* [WHAT TO WORK ON]
In the records below, find the line that contains "The width and height of the screenshot is (1532, 1462)." and the line that contains "Task: Open the Manage Job Applicants tab", then retype exactly those two lines and every line between them.

[Stored records]
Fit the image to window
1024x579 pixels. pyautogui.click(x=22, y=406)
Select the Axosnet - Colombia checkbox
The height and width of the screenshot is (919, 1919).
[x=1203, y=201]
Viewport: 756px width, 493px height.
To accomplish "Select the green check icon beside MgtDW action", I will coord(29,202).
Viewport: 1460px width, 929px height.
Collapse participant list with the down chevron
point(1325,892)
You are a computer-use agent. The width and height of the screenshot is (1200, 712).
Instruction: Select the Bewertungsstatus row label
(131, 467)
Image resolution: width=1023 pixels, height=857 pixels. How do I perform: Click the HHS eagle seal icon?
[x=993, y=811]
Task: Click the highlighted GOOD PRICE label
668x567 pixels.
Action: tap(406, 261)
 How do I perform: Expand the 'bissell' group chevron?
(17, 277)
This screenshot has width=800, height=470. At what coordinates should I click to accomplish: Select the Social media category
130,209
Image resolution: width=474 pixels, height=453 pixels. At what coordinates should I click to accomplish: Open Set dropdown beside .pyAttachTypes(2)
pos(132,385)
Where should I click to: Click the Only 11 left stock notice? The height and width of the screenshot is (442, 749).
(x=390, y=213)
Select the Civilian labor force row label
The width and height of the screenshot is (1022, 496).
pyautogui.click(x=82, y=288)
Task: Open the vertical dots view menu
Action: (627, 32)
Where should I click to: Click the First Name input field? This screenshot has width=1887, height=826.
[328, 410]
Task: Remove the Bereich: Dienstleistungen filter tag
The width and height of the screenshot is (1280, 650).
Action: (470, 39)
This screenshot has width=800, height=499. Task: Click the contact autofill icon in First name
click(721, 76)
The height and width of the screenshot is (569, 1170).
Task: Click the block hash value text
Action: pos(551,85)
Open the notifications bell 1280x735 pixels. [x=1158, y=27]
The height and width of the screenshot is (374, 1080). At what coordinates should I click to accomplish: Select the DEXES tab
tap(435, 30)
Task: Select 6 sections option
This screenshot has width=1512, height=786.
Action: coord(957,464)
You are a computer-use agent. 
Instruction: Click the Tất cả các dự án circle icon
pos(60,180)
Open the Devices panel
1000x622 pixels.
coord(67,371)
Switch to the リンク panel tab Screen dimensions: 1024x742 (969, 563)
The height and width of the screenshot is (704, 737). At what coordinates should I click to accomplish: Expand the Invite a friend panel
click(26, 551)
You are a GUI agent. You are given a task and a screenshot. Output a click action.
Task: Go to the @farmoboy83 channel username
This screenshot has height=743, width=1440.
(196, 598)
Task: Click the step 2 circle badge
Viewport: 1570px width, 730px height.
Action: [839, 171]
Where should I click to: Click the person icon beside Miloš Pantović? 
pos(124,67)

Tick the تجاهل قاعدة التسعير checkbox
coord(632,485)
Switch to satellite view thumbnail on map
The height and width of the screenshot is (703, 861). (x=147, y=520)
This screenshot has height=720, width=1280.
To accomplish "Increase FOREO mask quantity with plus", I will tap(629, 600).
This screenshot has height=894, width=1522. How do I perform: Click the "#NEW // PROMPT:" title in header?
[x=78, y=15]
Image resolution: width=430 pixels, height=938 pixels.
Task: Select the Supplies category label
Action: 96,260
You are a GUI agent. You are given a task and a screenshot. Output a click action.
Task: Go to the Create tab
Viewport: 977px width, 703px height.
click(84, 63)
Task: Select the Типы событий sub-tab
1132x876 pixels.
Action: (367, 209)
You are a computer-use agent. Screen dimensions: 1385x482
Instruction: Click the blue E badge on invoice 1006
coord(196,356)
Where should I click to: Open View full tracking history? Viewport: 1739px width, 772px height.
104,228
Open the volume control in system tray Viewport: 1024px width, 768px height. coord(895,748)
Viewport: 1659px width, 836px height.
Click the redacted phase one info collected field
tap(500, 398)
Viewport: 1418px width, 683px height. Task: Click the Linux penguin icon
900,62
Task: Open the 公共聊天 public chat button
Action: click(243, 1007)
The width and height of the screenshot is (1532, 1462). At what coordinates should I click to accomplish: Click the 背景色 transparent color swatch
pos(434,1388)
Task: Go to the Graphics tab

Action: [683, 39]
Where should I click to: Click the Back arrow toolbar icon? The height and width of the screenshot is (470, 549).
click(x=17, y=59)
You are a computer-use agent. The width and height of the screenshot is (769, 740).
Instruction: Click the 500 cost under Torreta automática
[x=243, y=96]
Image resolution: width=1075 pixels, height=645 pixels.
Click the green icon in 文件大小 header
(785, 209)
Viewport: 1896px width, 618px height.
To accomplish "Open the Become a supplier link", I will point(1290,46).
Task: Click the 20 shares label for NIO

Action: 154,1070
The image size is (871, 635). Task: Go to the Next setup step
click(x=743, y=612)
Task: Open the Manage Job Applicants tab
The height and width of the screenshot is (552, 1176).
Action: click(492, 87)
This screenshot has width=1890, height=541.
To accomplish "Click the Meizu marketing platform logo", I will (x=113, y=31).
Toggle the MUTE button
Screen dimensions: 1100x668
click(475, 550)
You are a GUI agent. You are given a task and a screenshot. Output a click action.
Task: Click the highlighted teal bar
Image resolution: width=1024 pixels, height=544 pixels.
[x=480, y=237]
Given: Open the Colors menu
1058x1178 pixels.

* [RESPONSE TO THIS TASK]
The width and height of the screenshot is (1532, 1462). At what coordinates should I click to accomplish: Click the 背景色 transparent color swatch
pos(434,1388)
Task: Go to the Graphics tab

Action: [683, 39]
Where should I click to: Click the Back arrow toolbar icon? The height and width of the screenshot is (470, 549).
click(x=17, y=59)
You are a computer-use agent. The width and height of the screenshot is (769, 740).
Instruction: Click the 500 cost under Torreta automática
[x=243, y=96]
Image resolution: width=1075 pixels, height=645 pixels.
Click the green icon in 文件大小 header
(785, 209)
Viewport: 1896px width, 618px height.
To accomplish "Open the Become a supplier link", I will point(1290,46).
Task: Click the 20 shares label for NIO

Action: 154,1070
The image size is (871, 635). Task: Go to the Next setup step
click(x=743, y=612)
Task: Open the Manage Job Applicants tab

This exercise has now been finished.